Small misunderstanding.  The Japanese candy store owner brought Choi Yong-Sul over to Japan to work for him.  It was very common during the Japanese occupation of Korea for the Japanese to take Korean boys back with them to work.  GM Choi never trained under the candy store owner.  Choi Yong Sul was abandoned after going to Japan with him, picked up by the police and brought to a Buddhist temple.  After he left the Buddhist temple is when his martial arts training began.

Sourse: Interviews with Choi Yong-Sul and Suh Bok-Sub (GM Choi's first student)

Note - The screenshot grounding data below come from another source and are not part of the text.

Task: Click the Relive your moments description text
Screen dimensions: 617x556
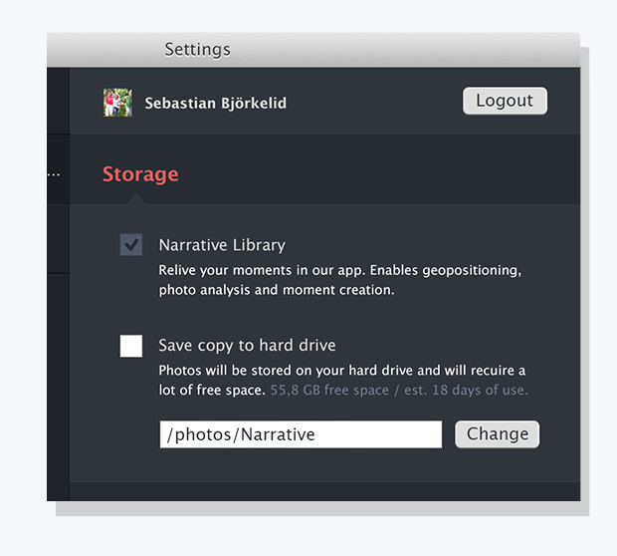Action: click(x=340, y=280)
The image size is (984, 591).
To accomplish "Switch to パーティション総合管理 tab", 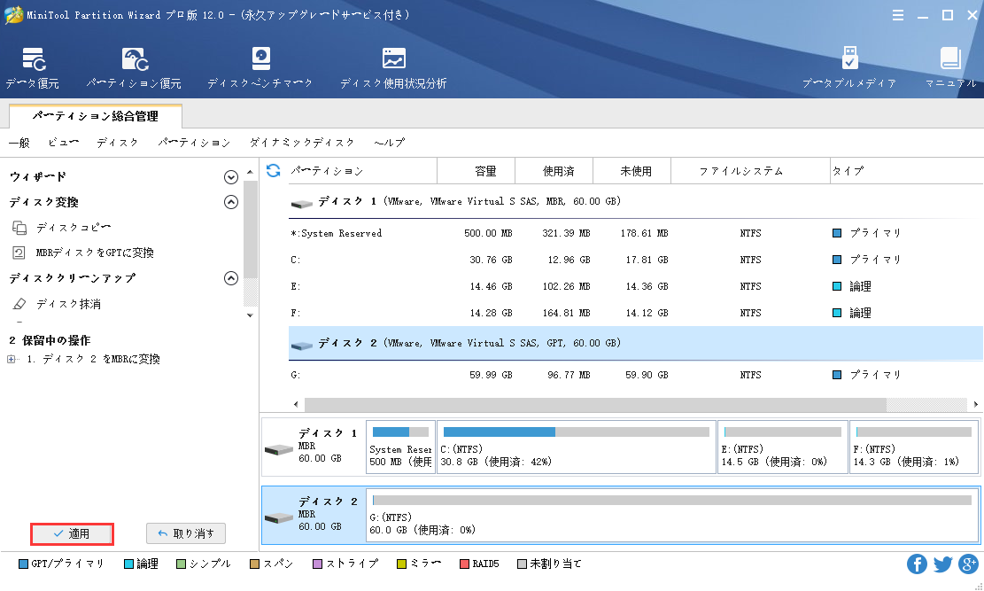I will point(94,116).
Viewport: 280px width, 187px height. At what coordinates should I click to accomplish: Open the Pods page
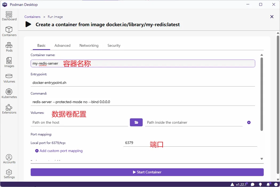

> _Originally posted by fissure _
> *I notice that you didn't reply to the meat of my post, concerning the addition of kicking motions in Hapkido, what if any are your thought on this?*



If you get some time, this thread discusses where many of the kicks in Hapkido come from.
http://martialtalk.com/showthread.php?s=&threadid=3479



> _Originally posted by fissure _
> *My interest here is in actual comparisons of two MA, both tech. wise and in applicational theory, not in candy store owners and peep holes. *





We should get some Aikidoka here to discuss how they do things also.  Then we can compare and contrast.  This way we can have a knowlegable discussion.

Take care


----------



## Kempojujutsu (Sep 1, 2002)

I found this artical in 1994 issue of Black Belt. For you that think you may have this issue. It has a white cover page with Bruce Lee on the front. The artical is Battle of the Arts: Jujutsu vs. Hapkido. I want to mention this me quoting the artical and this is where I got my info from the previous post.
"Some proponents date Hapkido's origin back sveral centuries, making unsubstantiated references to Buddhist monks and royal court guards. Others note that the characters for hapkido are pronouned in japanese as "aikido", and they mistakenly assume this demostrates a relationship between the two arts. The most convincing claims, however, come from Choi Yong Sool (1904-1987), widely consider the founder of hapkido. Before he died, Choi insisted he had studied Daito-Ryu Aikijujutsu for more than 20 years in Japan under master Takeda Sogaku (1860-1943). Kim Jeong-Yoon a martial arts researcher in Seoul, South Korea, says Choi was orphaned at the age of 8 or 9, then taken to Japan by a japanese family. Kim claims Choi spent four years living in a temple before Takeda, a close friend of the abbot, took him in. Choi clean Takeda's dojo for 5 years, after which the master permitted him to learn Aikijujutsu.
Yet Hapkido's history is not so cut and dried. Responding to Choi's obituary in April 1987 Black Belt, a writer for Aiki News denied in the Japanese Magazine that any of Takeda's offical students recordslist Choi as having studied with the headmaster. Furthermore, the writer seems indignant that Chang Chin-il, heit to Choi's hapkido system and author of the obituary, suggested a Japanese family as respected as Takeda's would adopt a Korean. In the April issue of Aiki News, he wrote Choi was certainly not adopted into the Takeda family and the statement about the length of training and proximity to Sogaku... should be taken with a certain skepticism.
Many aikijujutsu exponents insist the lowly Choi could not have learn their art legitimately, and that if he did acquire any skill in the style, he did so only by watching practice sessions. Yet in February 1987 Black Belt, Aikijujutsu researcher and instructor Bernie Lau wrote that one of the more famous styles related to Daito-Ryu is Hapkido. Lau also noted that Akikido founder Morihei Uyeshiba, a longtime student of Takeda, was of social postion so far below the rest of Takea's disciples that he could not even get a proper recommendation to study under Takeda. Yet Uyeshiba did study under Takeda. Couldn't Choi have done the same?" 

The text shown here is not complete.